なお、予め、現場対応にて変更可能なブロックの変位量を検証しておき、この検証結果にて許容される範囲で、変位孔芯間距離の規定孔芯間距離に対する変位量を設定することが好ましい。これによって、許容される変位量を外れてブロックが位置合わせされることを防止することができる。
【0042】
また、上記実施形態においては、ブロックを組立てることによって橋梁を組立てる方法について説明した。しかしながら、本発明はこれに限定されるものではなく、組立て部材を組立てることによって構造物を組立てる際に用いられる添接板、及び、この添接板を用いた組立て方法全般に適用することができる。例えば、本発明を、建屋の組立て方法等に適用することもできる。
【図面の簡単な説明】
【0043】
【図1】本発明の第1実施形態における添接板の平面図である。
【図2】従来の添接板を用いた橋梁の組立て方法を説明するための模式図である。
【図3】本発明の第1実施形態における添接板を用いた橋梁の組立て方法を説明するための模式図である。
【図4】本発明の第2実施形態における添接板を用いた橋梁の組立て方法を説明するための模式図である。
【図5】本発明の第3実施形態における添接板を用いた橋梁の組立て方法を説明するための模式図である。

*データセット内容*
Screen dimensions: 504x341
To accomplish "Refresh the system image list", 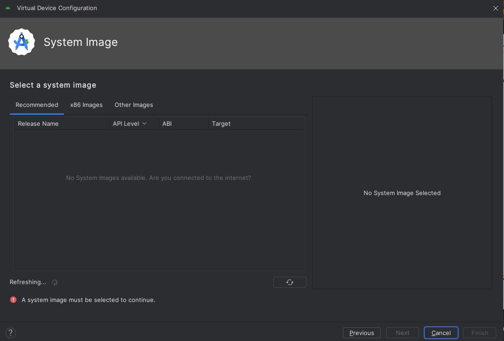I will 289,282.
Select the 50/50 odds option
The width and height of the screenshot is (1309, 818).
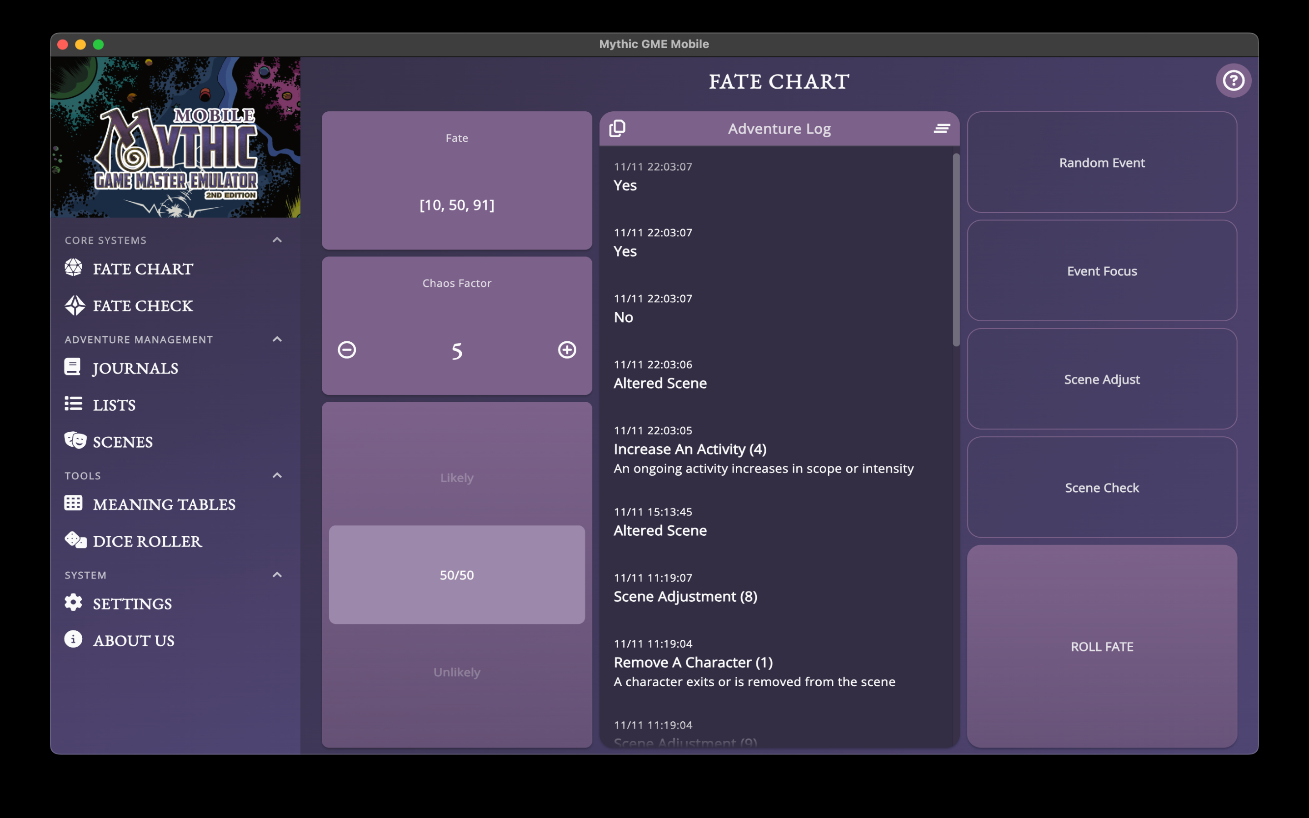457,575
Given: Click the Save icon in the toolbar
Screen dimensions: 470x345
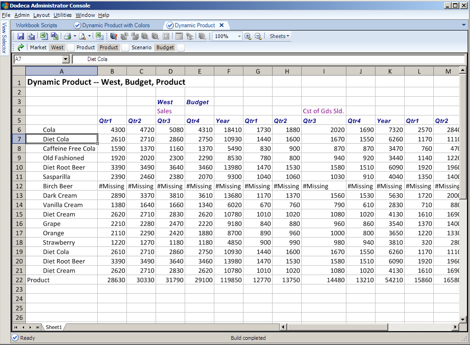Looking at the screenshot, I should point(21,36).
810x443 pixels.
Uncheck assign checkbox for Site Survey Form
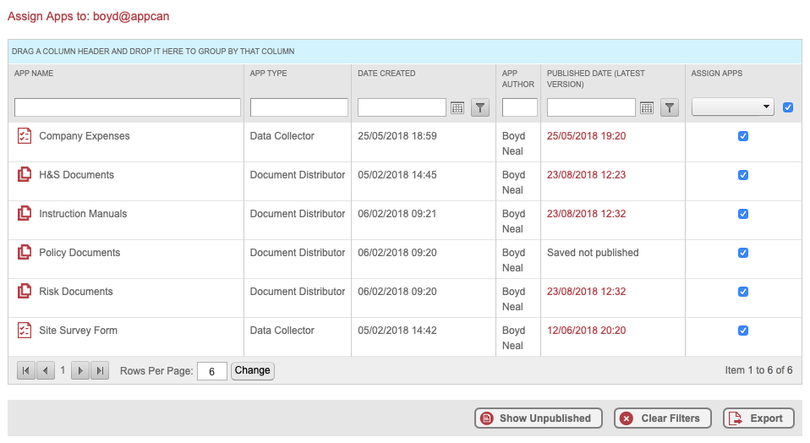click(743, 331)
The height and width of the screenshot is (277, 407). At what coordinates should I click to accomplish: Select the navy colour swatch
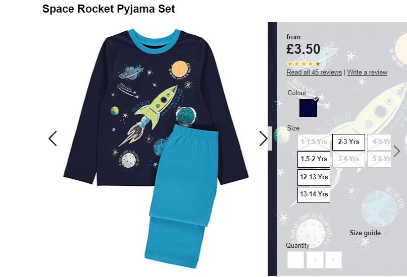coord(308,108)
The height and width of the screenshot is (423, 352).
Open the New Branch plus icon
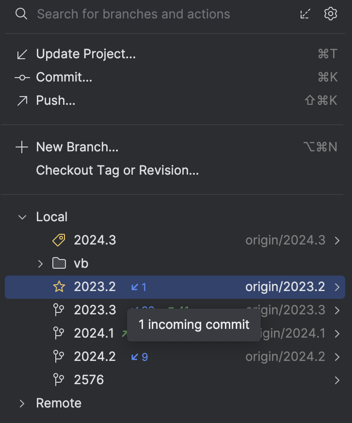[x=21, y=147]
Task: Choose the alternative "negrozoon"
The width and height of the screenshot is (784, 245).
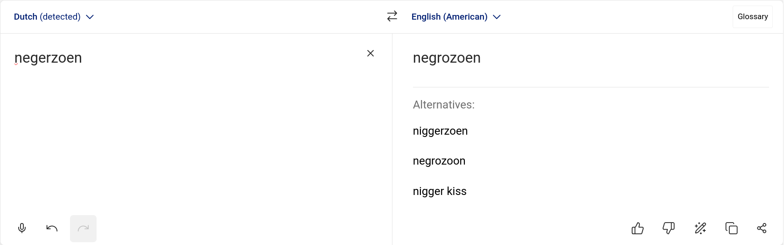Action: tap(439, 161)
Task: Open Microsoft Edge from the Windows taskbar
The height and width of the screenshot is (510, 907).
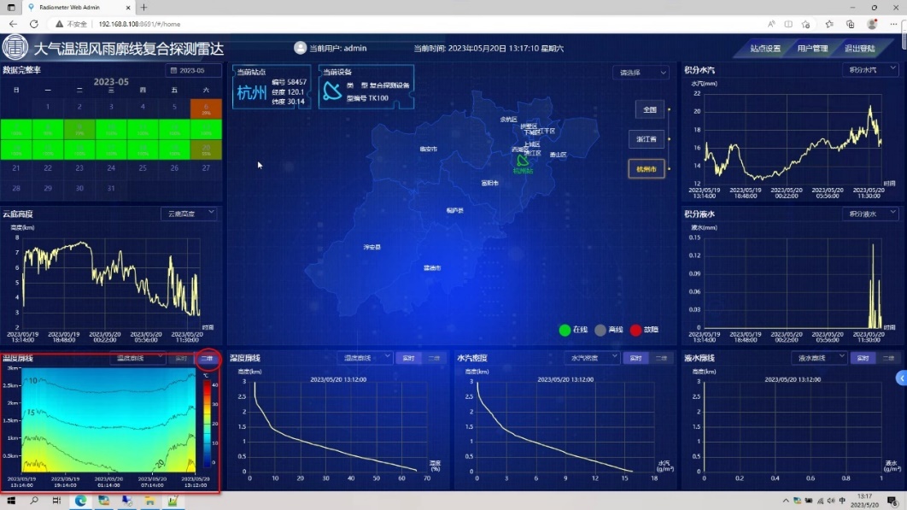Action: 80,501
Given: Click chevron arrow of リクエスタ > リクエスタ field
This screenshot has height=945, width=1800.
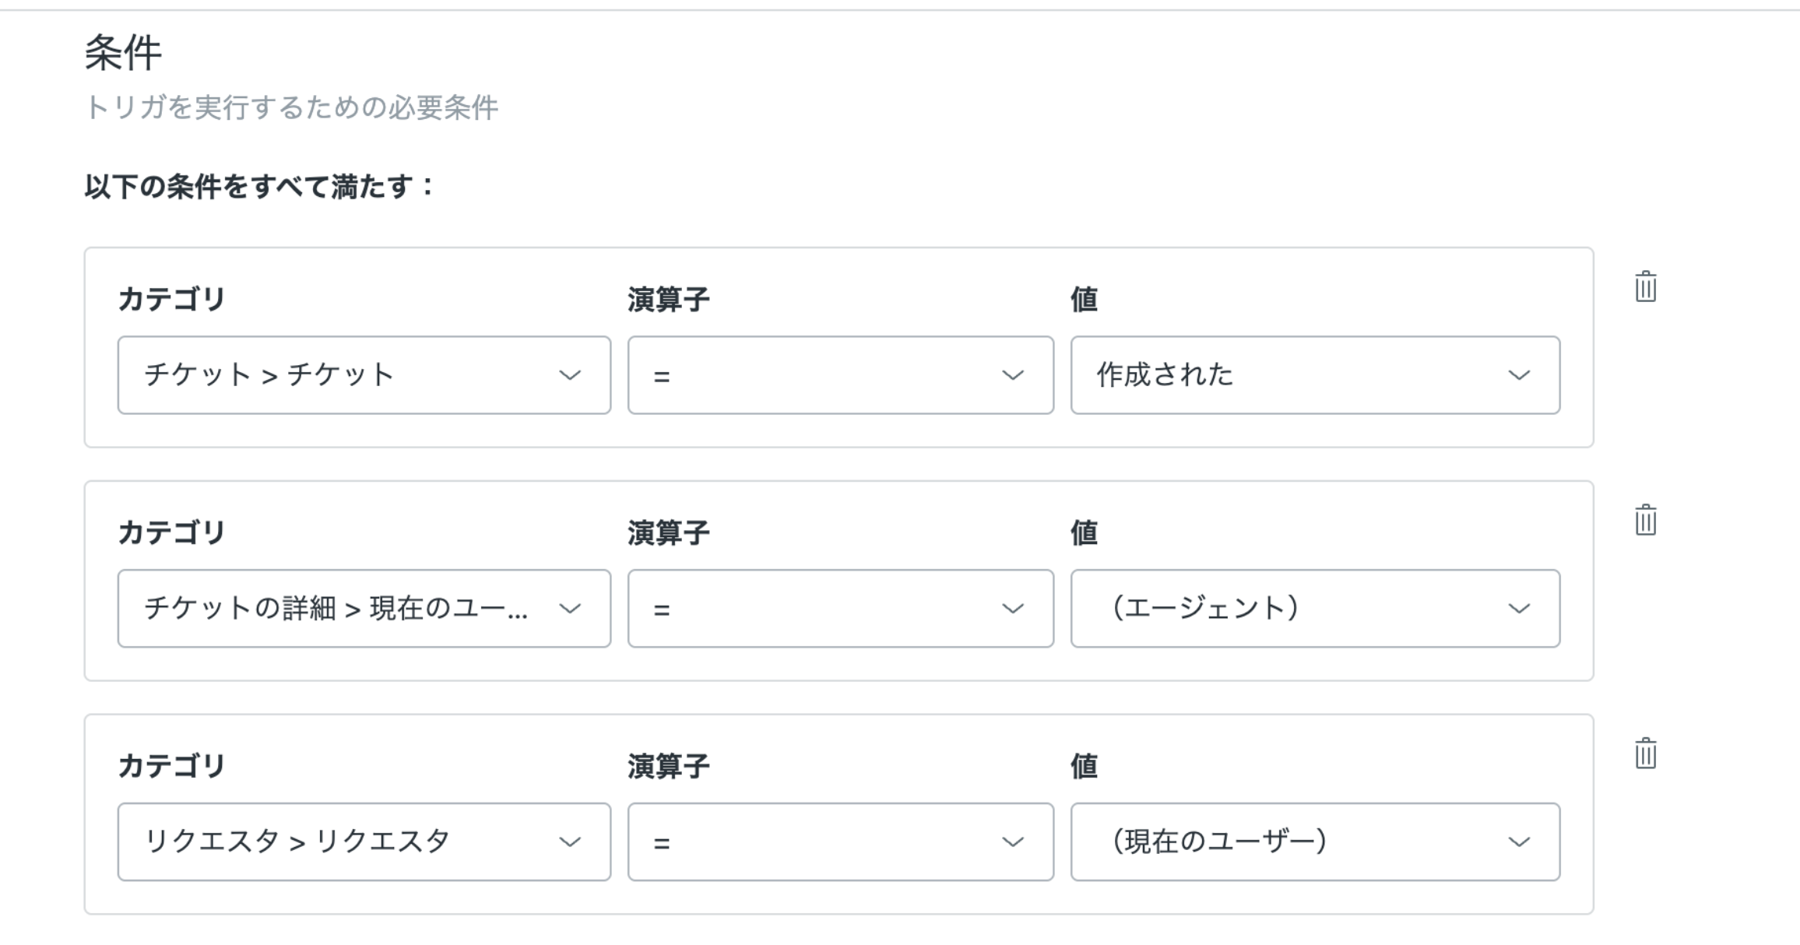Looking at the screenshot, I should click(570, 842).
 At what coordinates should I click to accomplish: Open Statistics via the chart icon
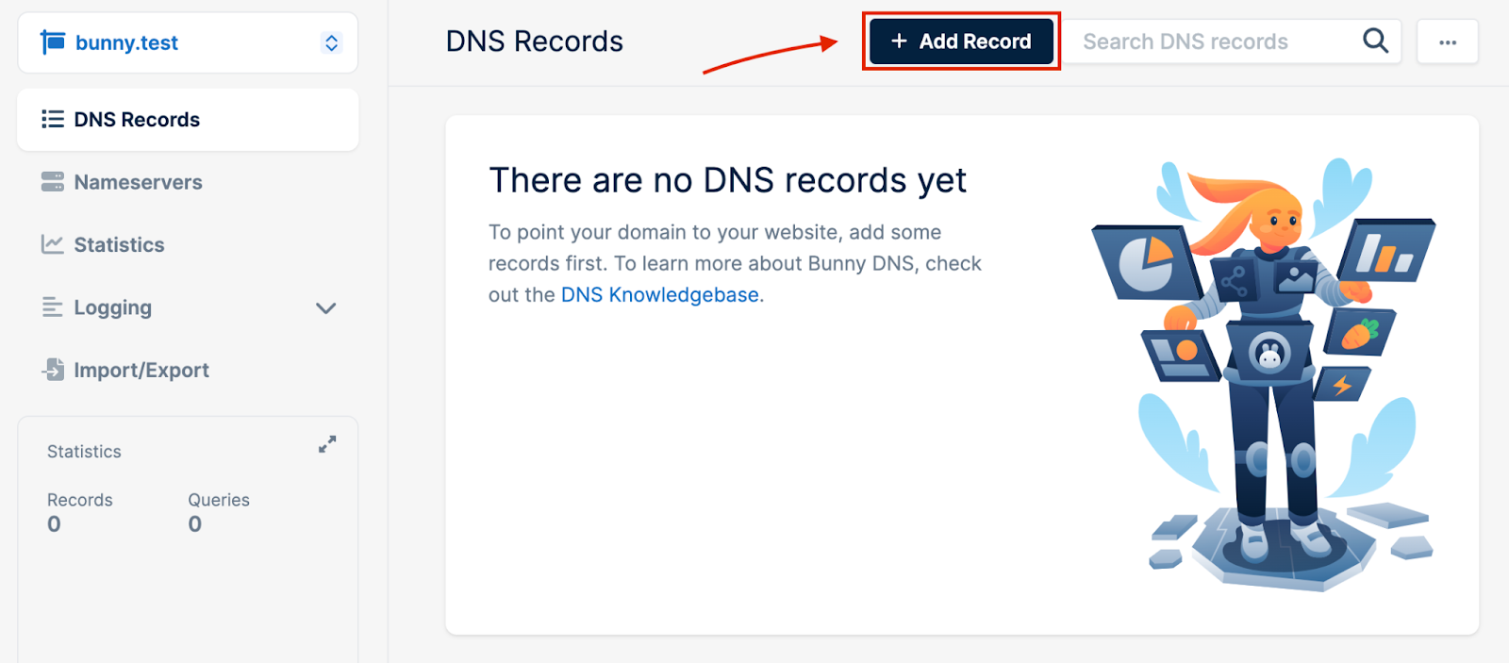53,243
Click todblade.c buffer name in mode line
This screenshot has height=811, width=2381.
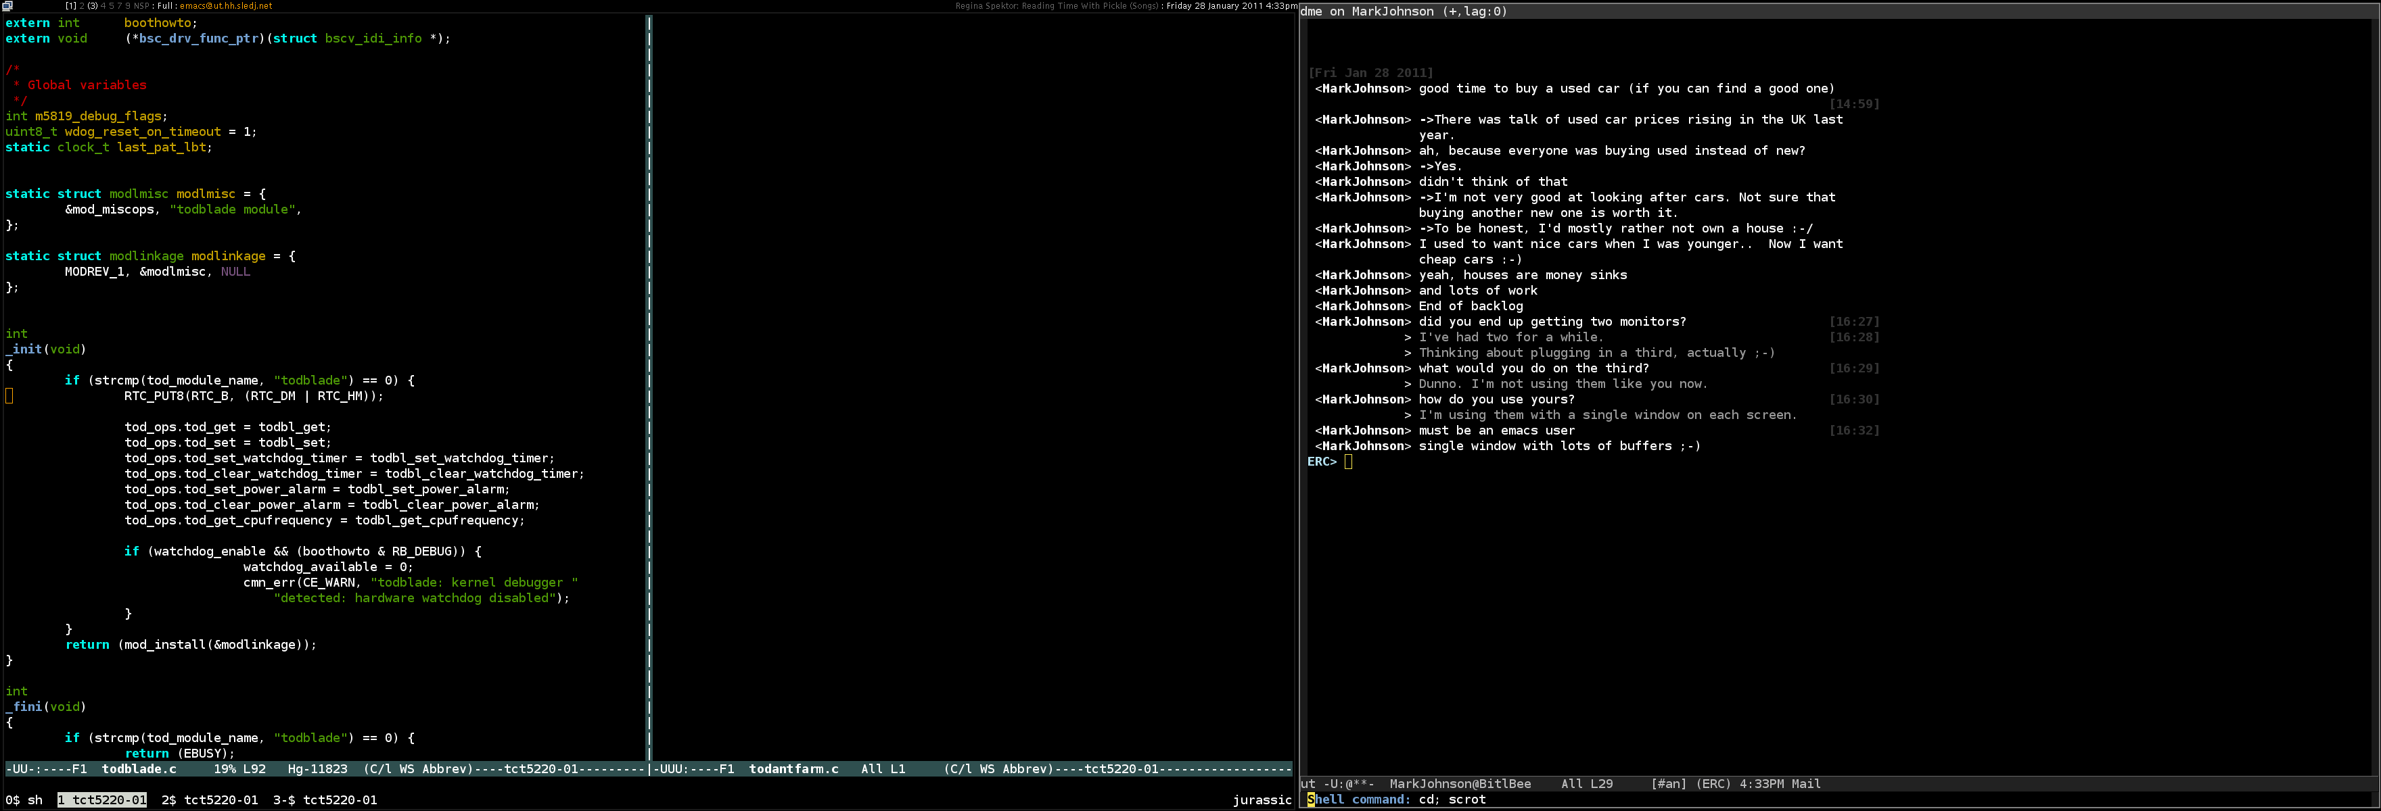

*取り組む課題*
1. 添接板に関する提示文の中で、「模式図」と説明されている図の番号をすべて挙げてください。
2. 記録の中で「At what coordinates should I click to accomplish: Open」を含む行から始め、記録の最後の行で止めて、依頼文も含めてそれらの行をもう一度書いてください。その際、答えに含まれる座標の数値をすべて1.9倍に換算し、整数に四捨五入してください（0.5は切り上げ）。画像は省いてください。
提示文と記録は互いに独立した資料です。

*解答例*
1. 図2、図3、図4、図5

2.
 At what coordinates should I click to accomplish: Open Statistics via the chart icon
101,462
Click todblade.c buffer name in mode line
This screenshot has height=811, width=2381.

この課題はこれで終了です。